*Consigne A:*
D'après l'extrait, en quelle année la personne qui parle est-elle née ?
*Consigne B:*
Recopiez le passage de l'extrait qui commence à « J’ai mis deux » et se termine à « n’y en a pas. », en substituant « poisson » à « oiseau ».
*Consigne C:*
Traduisez en anglais la phrase suivante de l'extrait : « Des gens qui font un travail intéressant, il n’y en a pas beaucoup. »

***** Extrait du texte *****

Le travail n’est pas obligatoire en fait. Il l’est devenu, mais il ne devrait pas l’être. Et ceux qui n’en ont pas cherchent à en avoir. Ca c’est terrifiant comme vision. Des gens qui font un travail intéressant, il n’y en a pas beaucoup. La presse, c’est intéressant par exemple. Ecrire des bouquins, aussi, même si c’est un travail bizarre.

Mais travailler dans une aciérie huit heures par jour, c’est effrayant. Toute sa vie. Et pour mourir tôt, parce qu’on est épuisé. En fait l’esclavage est absolument partout, contrairement à ce qu’on croit.

J’ai mis deux phrases dans le livre. Une d’Emerson, le maître de Thoreau: «Une mouche est aussi indomptable qu’une hyène.» Et j’ai casé aussi une phrase de Stirner: «Un homme n’est appelé à rien, pas plus qu’une plante ou qu’un oiseau.» C’est vrai. C’est idiot, cette idée de vouloir trouver un sens à tout, alors qu’il n’y en a pas.

Sans doute, mais la crise économique…

Ecoutez, j’ai toujours entendu dire que c’était la crise et qu’il fallait faire des efforts, pour enrichir trois financiers. C’est consternant comme discours. J’entends ça depuis que je suis né en 1946, donc ça va, ça suffit, il faudrait passer à autre chose, essayer de voir les choses autrement. Mais nos dirigeants ne peuvent pas voir autrement : ils sont dans ce moule-là, ils ne peuvent pas en sortir. Ils réfléchissent à partir de choses déjà connues. Ils n’ont pas d’idées.

Tout est économique dans leur discours. C’est épuisant. Ces types ne voient qu’en chiffres. Ils ne parlent pas aux gens. Ce malheureux Hollande ne sait pas parler aux gens. C’est le prototype de l’énarque, promotion croquignol comme dit l’autre. Il est entouré d’énarques qui n’ont jamais rien fait, qui ne voient pas les gens, qui ne savent pas leur parler.

C’est étonnant quand même. Il me semble que le plus important, ce sont les gens, non? Je suis peut-être complètement con, mais je cherche à être con, parce que les chiffres sans arrêt, ce n’est pas possible… On va payer plus, serrez-vous la ceinture… Merde ! Ce n’est pas ça la vie ! Eh bien, si, pour eux c’est ça.

***** Données fournies *****

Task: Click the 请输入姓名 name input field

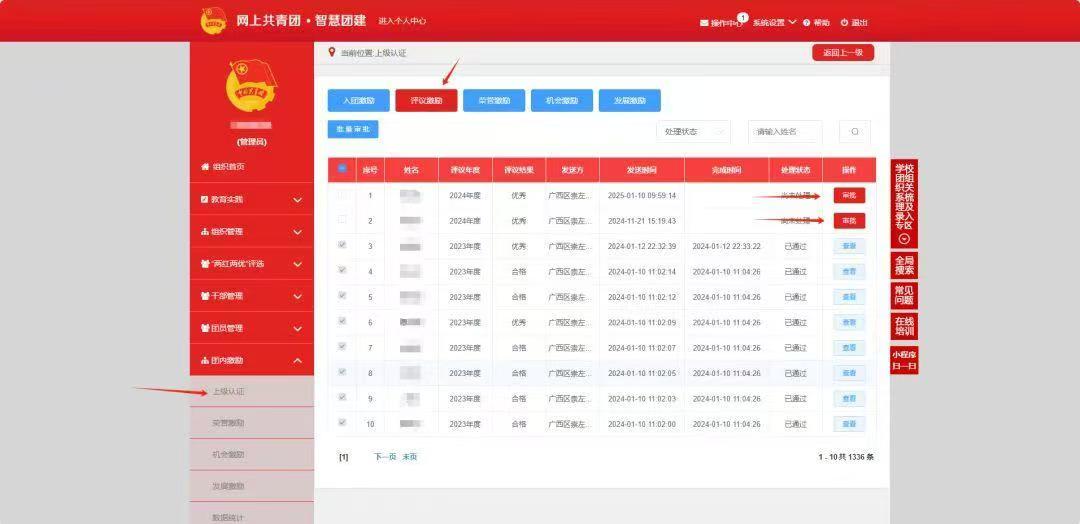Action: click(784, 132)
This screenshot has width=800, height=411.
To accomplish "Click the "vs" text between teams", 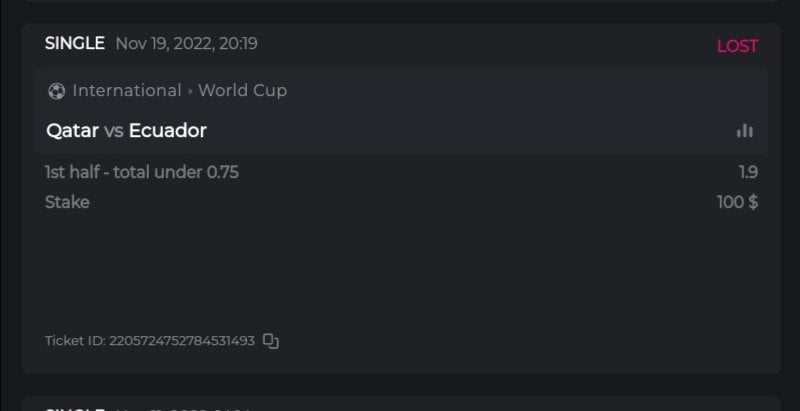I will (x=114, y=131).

*****
***** Données fournies *****

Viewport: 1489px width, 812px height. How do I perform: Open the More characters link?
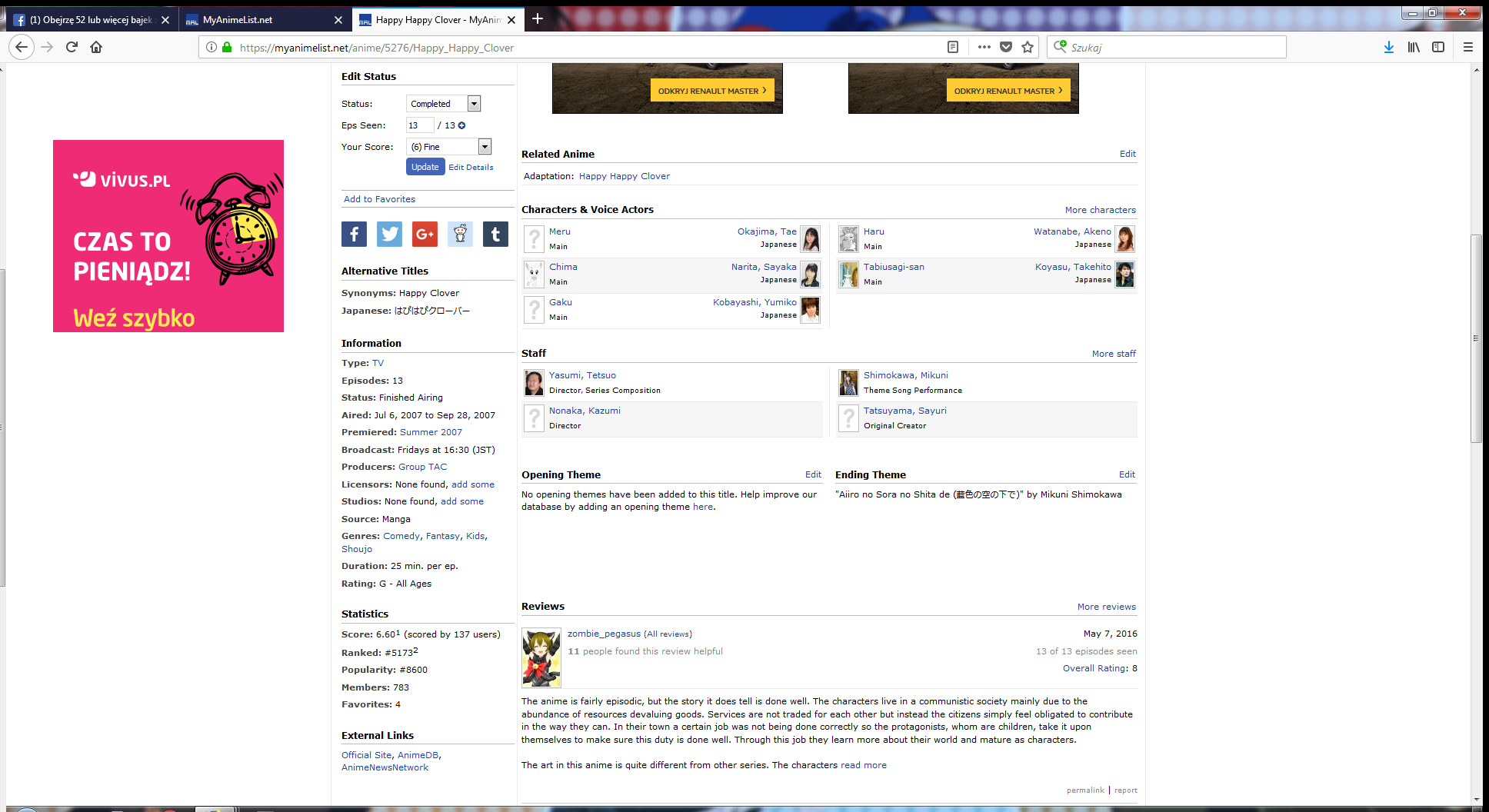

*****

*Bonne réponse A:*
En 1946.

*Bonne réponse B:*
J’ai mis deux phrases dans le livre. Une d’Emerson, le maître de Thoreau: «Une mouche est aussi indomptable qu’une hyène.» Et j’ai casé aussi une phrase de Stirner: «Un homme n’est appelé à rien, pas plus qu’une plante ou qu’un poisson.» C’est vrai. C’est idiot, cette idée de vouloir trouver un sens à tout, alors qu’il n’y en a pas.

*Bonne réponse C:*
There aren't many people who do interesting work.